Task directions
Copy the rows word for word, starting at the line containing "compliance (249, 1094)" and continuing through the last of the rows.

Input data
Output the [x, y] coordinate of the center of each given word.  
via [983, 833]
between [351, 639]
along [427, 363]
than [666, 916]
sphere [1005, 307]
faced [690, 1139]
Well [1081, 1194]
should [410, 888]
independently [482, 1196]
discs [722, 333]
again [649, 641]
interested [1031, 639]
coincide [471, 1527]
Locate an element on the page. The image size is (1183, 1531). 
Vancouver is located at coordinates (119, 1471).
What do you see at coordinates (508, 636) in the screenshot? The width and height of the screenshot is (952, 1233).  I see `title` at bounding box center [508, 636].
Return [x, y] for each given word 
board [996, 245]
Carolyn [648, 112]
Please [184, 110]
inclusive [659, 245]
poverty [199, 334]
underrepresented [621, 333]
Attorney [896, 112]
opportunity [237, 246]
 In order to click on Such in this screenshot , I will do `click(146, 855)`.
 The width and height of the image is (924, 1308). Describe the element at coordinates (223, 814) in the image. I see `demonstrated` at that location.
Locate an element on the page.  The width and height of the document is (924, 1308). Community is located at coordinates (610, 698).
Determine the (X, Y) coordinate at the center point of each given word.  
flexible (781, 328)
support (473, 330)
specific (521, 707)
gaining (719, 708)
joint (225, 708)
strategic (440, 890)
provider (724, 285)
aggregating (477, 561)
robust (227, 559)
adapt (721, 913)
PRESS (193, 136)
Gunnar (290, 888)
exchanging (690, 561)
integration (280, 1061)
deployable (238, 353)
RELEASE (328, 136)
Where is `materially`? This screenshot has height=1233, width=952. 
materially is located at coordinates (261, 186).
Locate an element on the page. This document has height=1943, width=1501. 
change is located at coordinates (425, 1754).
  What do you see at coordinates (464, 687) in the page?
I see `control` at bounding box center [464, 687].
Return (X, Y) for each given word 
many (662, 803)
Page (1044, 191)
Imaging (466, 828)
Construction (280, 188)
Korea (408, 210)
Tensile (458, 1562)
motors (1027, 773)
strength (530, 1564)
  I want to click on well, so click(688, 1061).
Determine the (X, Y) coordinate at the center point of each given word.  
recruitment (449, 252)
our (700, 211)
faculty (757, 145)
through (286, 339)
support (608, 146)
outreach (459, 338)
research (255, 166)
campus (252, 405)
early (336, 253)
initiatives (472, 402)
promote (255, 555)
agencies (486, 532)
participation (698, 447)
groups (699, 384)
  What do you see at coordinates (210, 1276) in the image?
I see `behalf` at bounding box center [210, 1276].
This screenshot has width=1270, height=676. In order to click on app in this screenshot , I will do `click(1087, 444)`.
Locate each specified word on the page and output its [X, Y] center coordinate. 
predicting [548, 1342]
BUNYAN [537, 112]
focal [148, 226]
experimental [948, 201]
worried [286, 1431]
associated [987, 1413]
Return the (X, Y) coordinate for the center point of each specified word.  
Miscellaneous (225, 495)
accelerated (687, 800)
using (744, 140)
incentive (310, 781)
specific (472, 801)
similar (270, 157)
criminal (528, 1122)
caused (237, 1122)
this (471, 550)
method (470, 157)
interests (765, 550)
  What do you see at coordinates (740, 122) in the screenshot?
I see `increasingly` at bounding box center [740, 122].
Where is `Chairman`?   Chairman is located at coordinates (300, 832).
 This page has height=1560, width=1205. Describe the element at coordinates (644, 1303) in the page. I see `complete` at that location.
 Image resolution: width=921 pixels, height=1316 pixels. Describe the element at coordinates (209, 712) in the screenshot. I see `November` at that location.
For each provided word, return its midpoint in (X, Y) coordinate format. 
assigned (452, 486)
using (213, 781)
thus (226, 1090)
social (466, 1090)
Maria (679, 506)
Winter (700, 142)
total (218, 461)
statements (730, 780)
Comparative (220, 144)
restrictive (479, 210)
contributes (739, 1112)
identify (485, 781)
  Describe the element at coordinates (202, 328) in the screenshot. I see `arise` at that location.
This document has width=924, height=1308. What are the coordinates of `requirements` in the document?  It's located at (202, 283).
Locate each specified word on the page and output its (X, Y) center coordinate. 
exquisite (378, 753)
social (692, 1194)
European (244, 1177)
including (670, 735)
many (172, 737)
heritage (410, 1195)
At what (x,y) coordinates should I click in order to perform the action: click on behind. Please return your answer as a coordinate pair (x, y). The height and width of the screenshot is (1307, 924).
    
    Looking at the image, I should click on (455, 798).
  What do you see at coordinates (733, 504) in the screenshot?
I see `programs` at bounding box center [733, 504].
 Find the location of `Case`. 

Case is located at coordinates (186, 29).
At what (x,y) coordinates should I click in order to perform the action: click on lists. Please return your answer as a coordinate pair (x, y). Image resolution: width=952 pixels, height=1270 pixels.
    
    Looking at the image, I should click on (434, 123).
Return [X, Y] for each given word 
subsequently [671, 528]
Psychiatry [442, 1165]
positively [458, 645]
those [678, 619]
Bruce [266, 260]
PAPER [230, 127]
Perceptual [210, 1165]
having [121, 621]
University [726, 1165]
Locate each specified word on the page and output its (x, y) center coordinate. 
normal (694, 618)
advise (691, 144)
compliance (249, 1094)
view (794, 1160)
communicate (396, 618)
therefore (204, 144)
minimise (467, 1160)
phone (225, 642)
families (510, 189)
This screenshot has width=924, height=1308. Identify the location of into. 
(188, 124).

Problem solution
compliance (249, 1094)
view (794, 1160)
communicate (396, 618)
therefore (204, 144)
minimise (467, 1160)
phone (225, 642)
families (510, 189)
This screenshot has width=924, height=1308. Identify the location of into. 
(188, 124).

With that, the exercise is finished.